SOURCE RECORDS

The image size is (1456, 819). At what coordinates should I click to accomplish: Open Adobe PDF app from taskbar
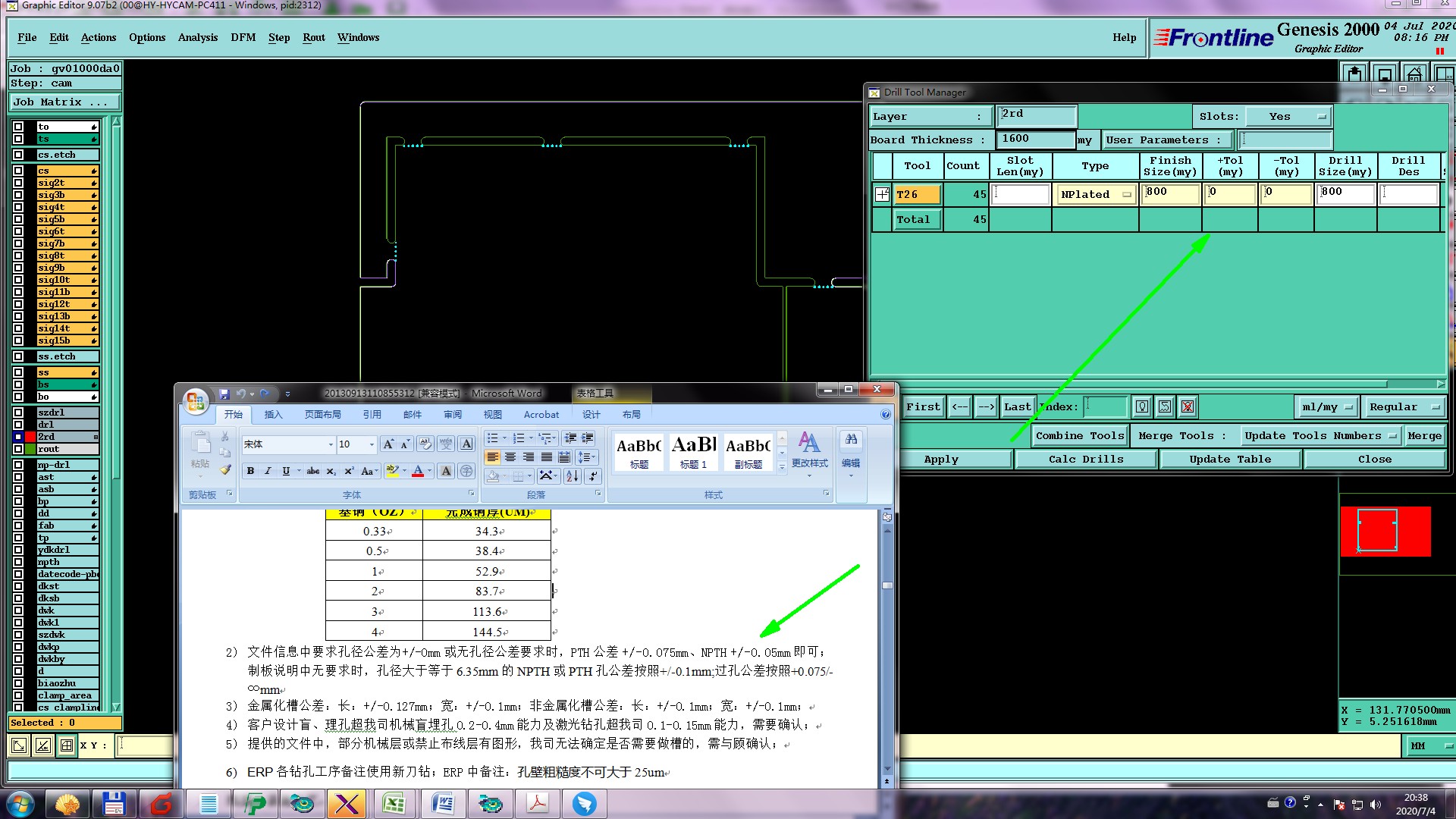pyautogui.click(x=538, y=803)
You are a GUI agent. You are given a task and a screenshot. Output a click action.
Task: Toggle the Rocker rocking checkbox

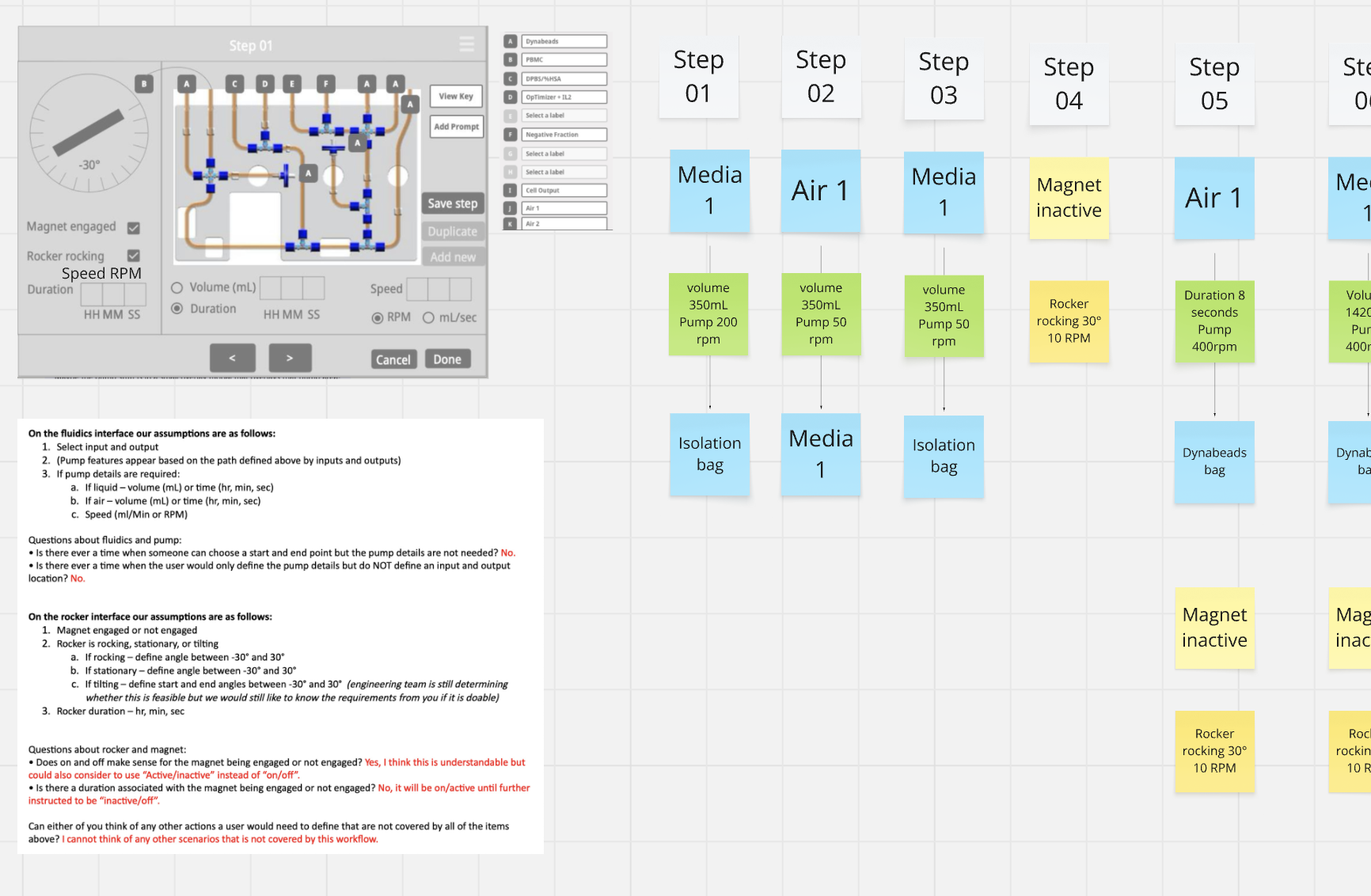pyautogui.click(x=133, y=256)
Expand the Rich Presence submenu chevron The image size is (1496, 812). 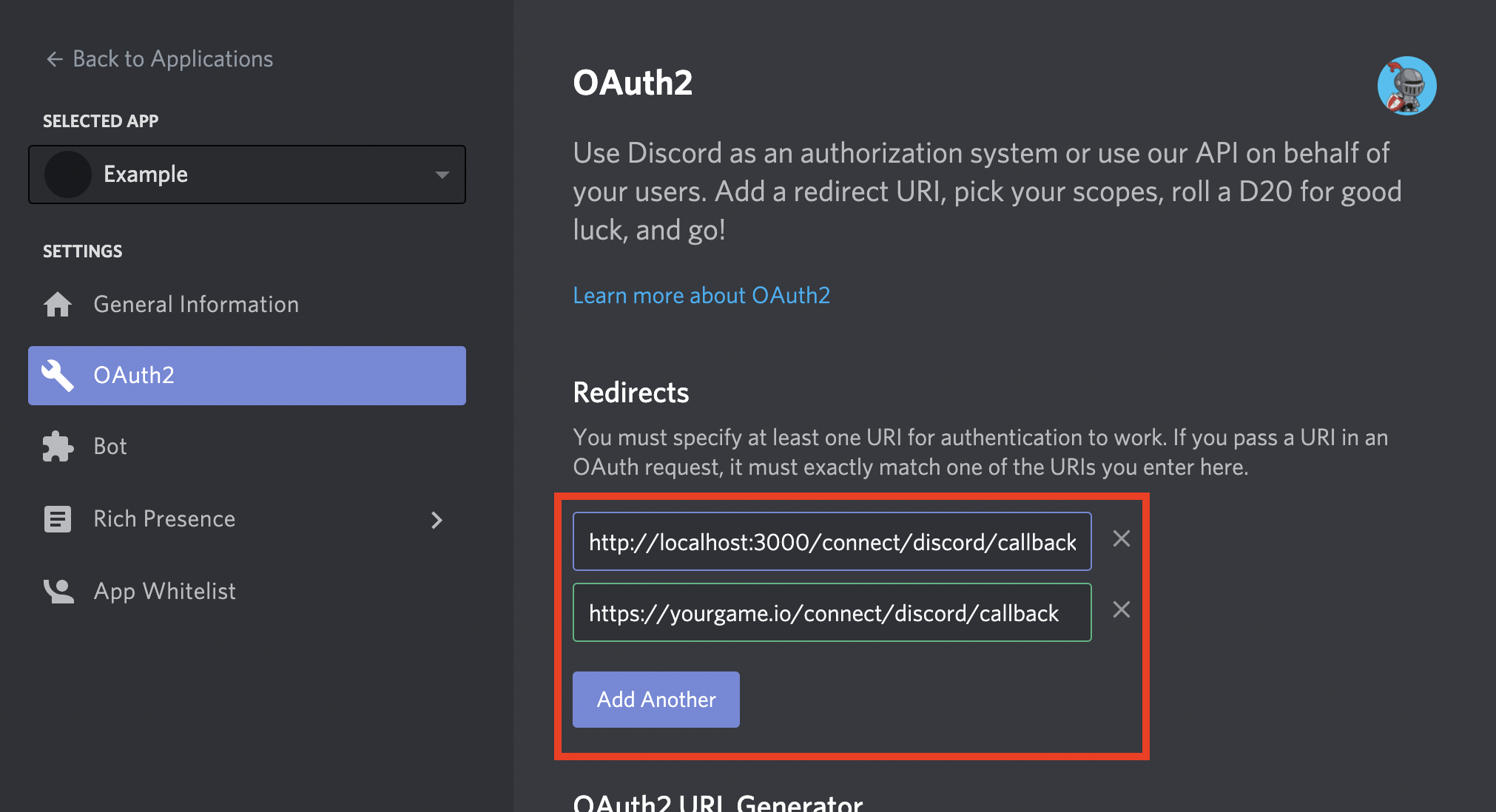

WORK INSTRUCTIONS
The lines to be quoted run from the line containing "You are a GUI" through the end of the entries above, both included; quote them exactly and leave out any pictures.

EXERCISE OUTPUT
You are a GUI agent. You are given a task and a screenshot. Output a click action.
Task: Toggle the Rocker rocking checkbox

pyautogui.click(x=133, y=256)
Expand the Rich Presence submenu chevron The image size is (1496, 812). 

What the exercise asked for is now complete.